(RECORDS FOR THIS TASK)
=======

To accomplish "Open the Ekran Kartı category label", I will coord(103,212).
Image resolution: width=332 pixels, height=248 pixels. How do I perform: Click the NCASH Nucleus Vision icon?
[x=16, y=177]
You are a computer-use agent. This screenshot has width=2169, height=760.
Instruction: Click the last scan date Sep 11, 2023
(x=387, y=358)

=======

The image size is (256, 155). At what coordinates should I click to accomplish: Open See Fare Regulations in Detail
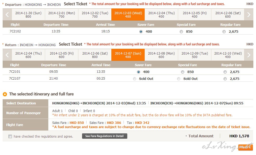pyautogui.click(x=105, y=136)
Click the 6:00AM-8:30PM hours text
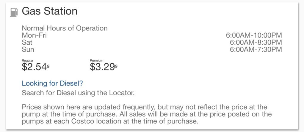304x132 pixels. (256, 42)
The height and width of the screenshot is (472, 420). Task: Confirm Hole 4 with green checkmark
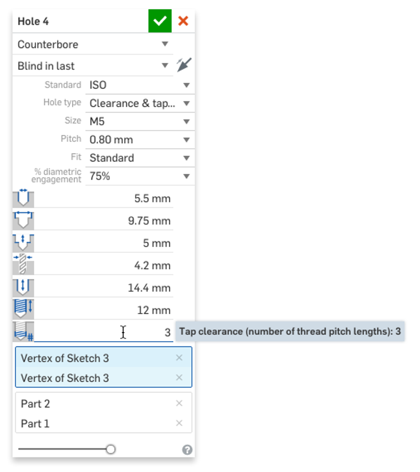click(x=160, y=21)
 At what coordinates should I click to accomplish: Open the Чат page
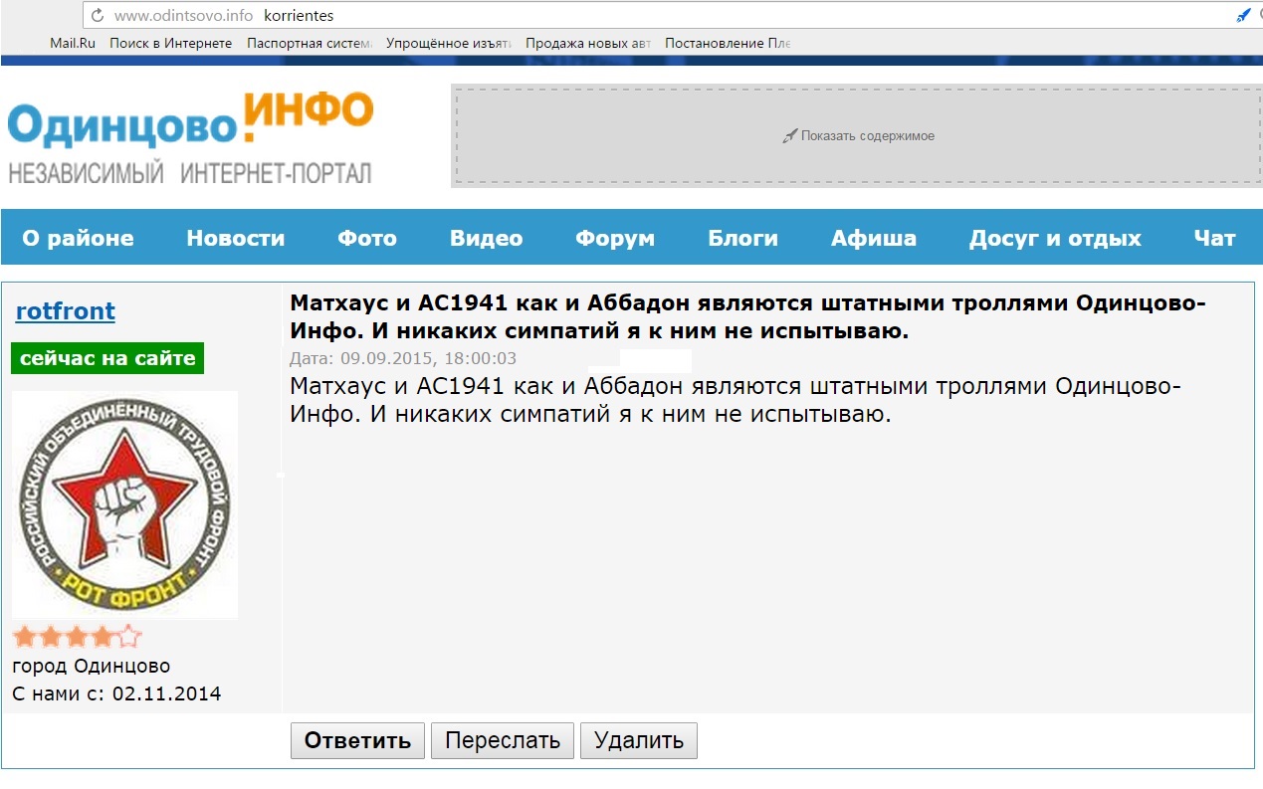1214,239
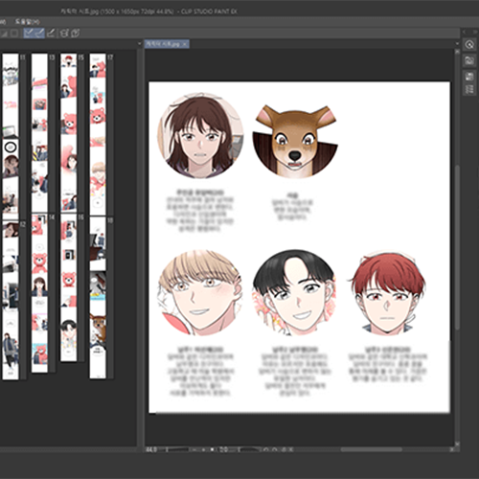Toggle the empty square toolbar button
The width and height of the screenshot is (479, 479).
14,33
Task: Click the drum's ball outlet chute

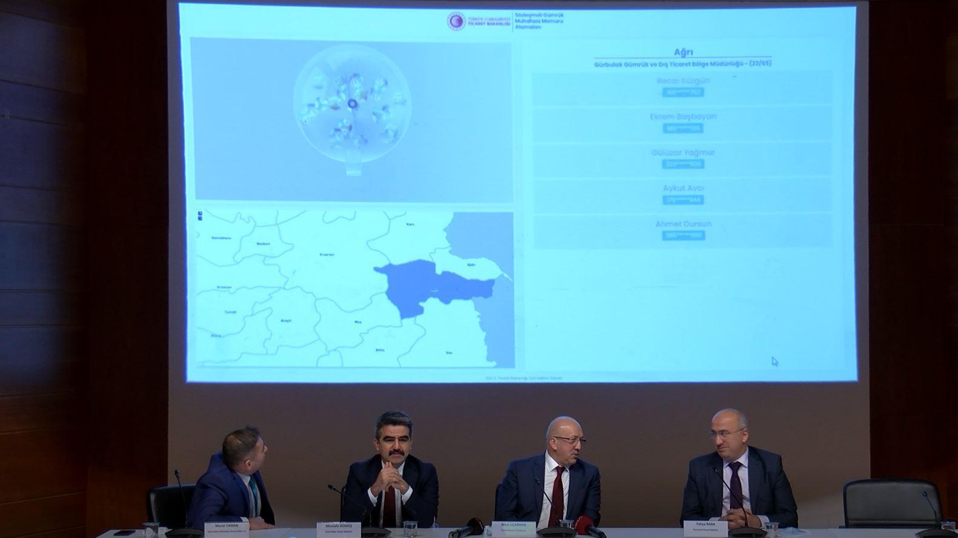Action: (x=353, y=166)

=======

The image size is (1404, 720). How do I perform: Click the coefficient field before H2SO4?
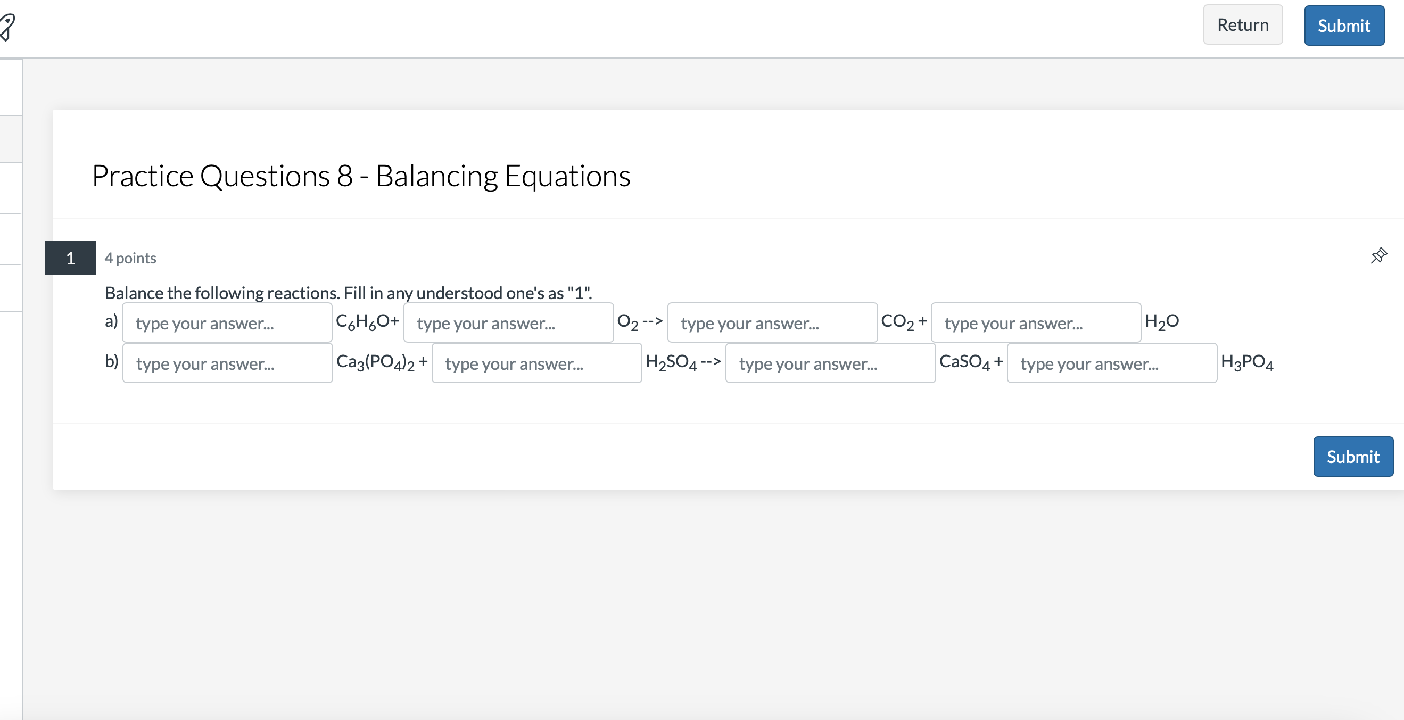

=======

Write down, word for word, the lines above from the one containing "Image resolution: width=332" through the one containing "You are a computer-use", both ends included.

Image resolution: width=332 pixels, height=248 pixels. How do I perform: Click the NCASH Nucleus Vision icon?
[x=16, y=177]
You are a computer-use agent. This screenshot has width=2169, height=760.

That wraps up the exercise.